▶ [Work instructions]
The answer should be an exact repeat of the stretch of material below from the line containing "Switch to the Promotions section" through the line containing "Switch to the Most".

▶ [Given entries]
────────────────────────────────────────

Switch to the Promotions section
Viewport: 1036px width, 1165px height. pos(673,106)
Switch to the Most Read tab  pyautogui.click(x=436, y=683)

────────────────────────────────────────

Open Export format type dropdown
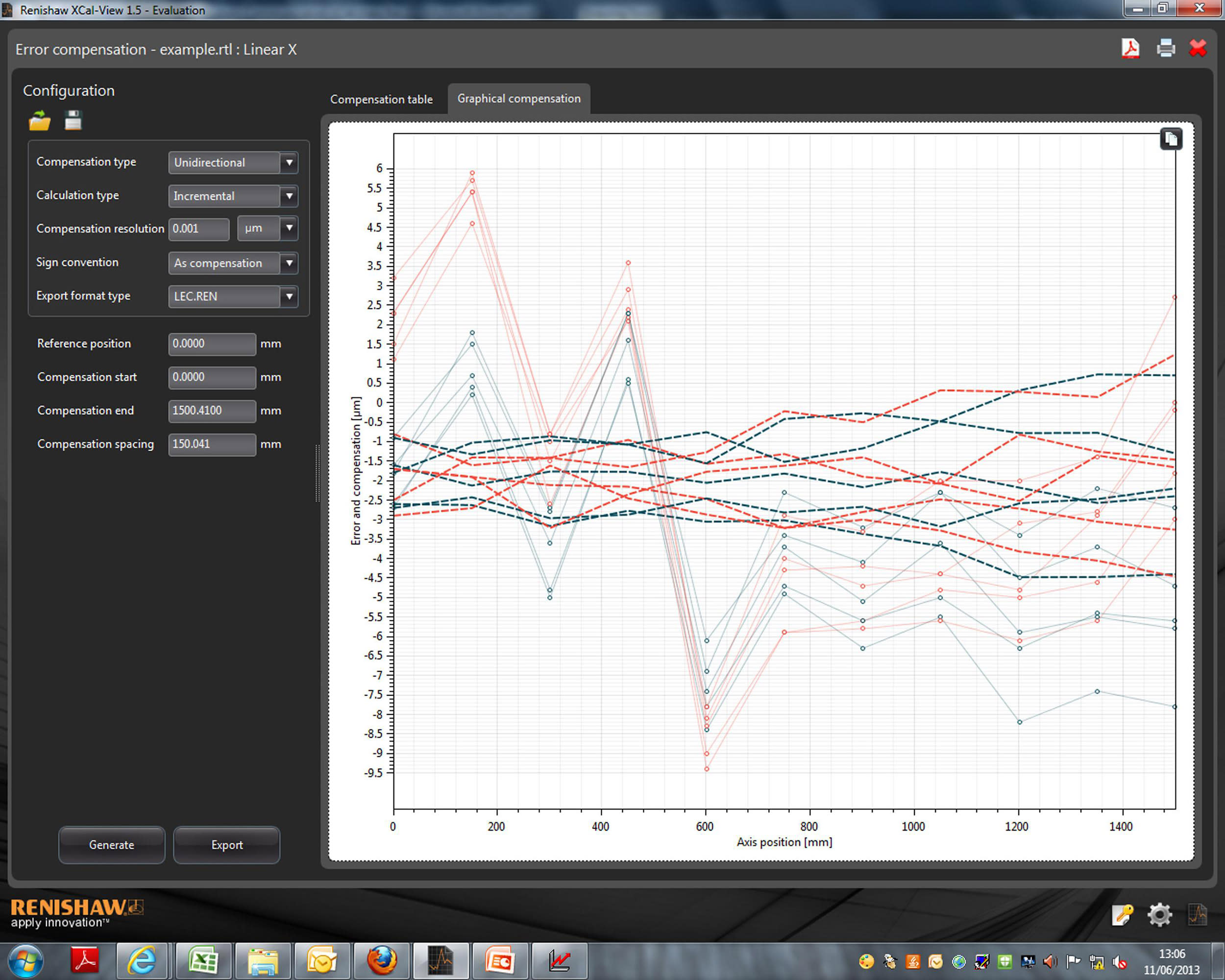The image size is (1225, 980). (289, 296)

────────────────────────────────────────

▶ [Solution]
Switch to the Promotions section
Viewport: 1036px width, 1165px height. pos(673,106)
Switch to the Most Read tab  pyautogui.click(x=436, y=683)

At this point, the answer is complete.